PROBLEMS TO SOLVE.
• 1. In the hockey article, list the four things Coach McLellan says the organization's decisions should be based on what is right for.
• 2. Check each statement against the hockey article and answer yes or no, quoting the words that decide it: (a) Brandt Clarke has played in eight games so far. (b) The Kings lost to the Lightning at home in team game nine. (c) Clarke's junior team is the Colts in Barrie.

SELECTED PASSAGE.
Kings Just Say “No” to Run-and-Gun

by | Nov 1, 2022

For years, the LA Kings have been a team that has had spectacular goaltending. The thing is, they were also a team that didn’t need spectacular goaltending (if such a thing exists) because they’ve always played solid team defense. Now, suddenly, the goaltending is looking a bit suspicious, if you go purely by the numbers.

“I’ve been saying this for ten games . . . . We still don’t know how we want to play, and I would think the experiment of run-and-gun that we’re trying to play, how much more evidence do we need that that doesn’t work?” This was Todd McLellan at the end of last week. “Maybe we will become the run-and-gun team, but I don’t like our chances.”

It’s thus easy to throw the Kings’ early so-so performance back onto their relative lack of team defense so far this year. The story is bigger than that. For starters, they’ve been playing a more offensively focused blue line strategy. This in part because youngster Brandt Clarke, never shy to jump into the play, was feeling his oats. He’s played in eight games so far, sitting out a couple of the more recent ones.

Coach McLellan commented on his offensive focus after Tuesday’s game versus the Lightning. “The fact that we keep using him, putting him out in all different situations . . . down by a goal, up by a goal, obviously we believe in him or we wouldn’t be doing that. The organization needs to sit down and make decisions based on what’s right for him, for us, for the future, for now.” Saturday with the Leafs in town, Clarke was on the sidelines, scratched. And again, Monday in St. Louis, he was press-box-confined.

Was it the freewheeling but ultimately unsuccessful effort of the team versus Winnipeg (game 10), coming on the heels of a 4-2 win versus the Lightning at home in team game nine? Or the fact that he’s at eight games played and would have just one more before he would have to be retained for the year rather than going back to Junior in Barrie (the Colts)? More likely, and while you have him up, why not have him observe from way upstairs to see what he can learn off the ice?

INFORMATION SUPPLIED.

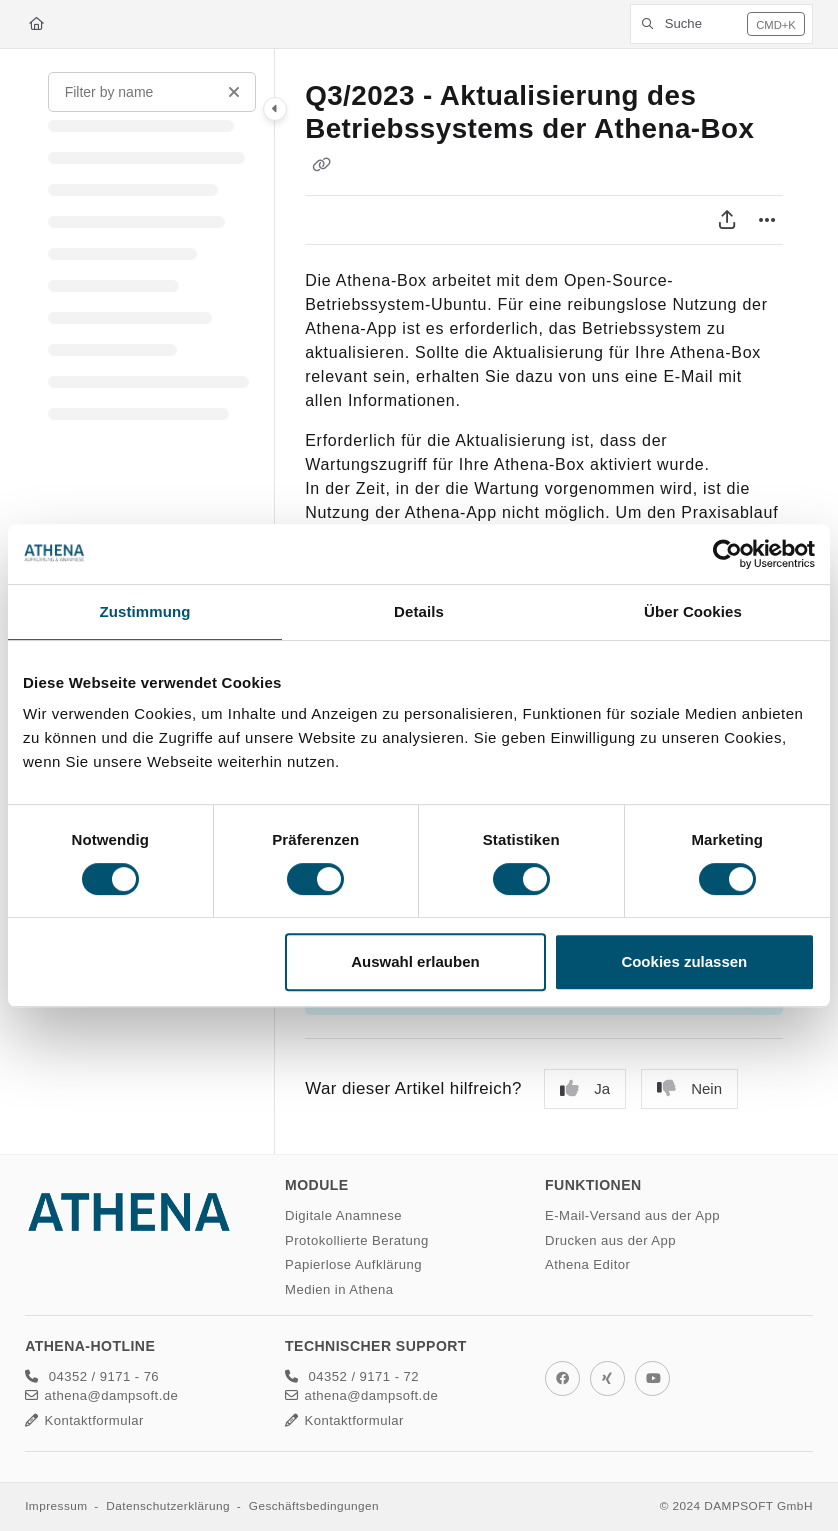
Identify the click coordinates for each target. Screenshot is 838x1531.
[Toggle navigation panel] (275, 109)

ANSWERS FOR THE TASKS.
• 1.
1. him
2. us
3. the future
4. now

• 2.
(a) Yes: "He’s played in eight games so far"
(b) No: "a 4-2 win versus the Lightning at home in team game nine"
(c) Yes: "going back to Junior in Barrie (the Colts)"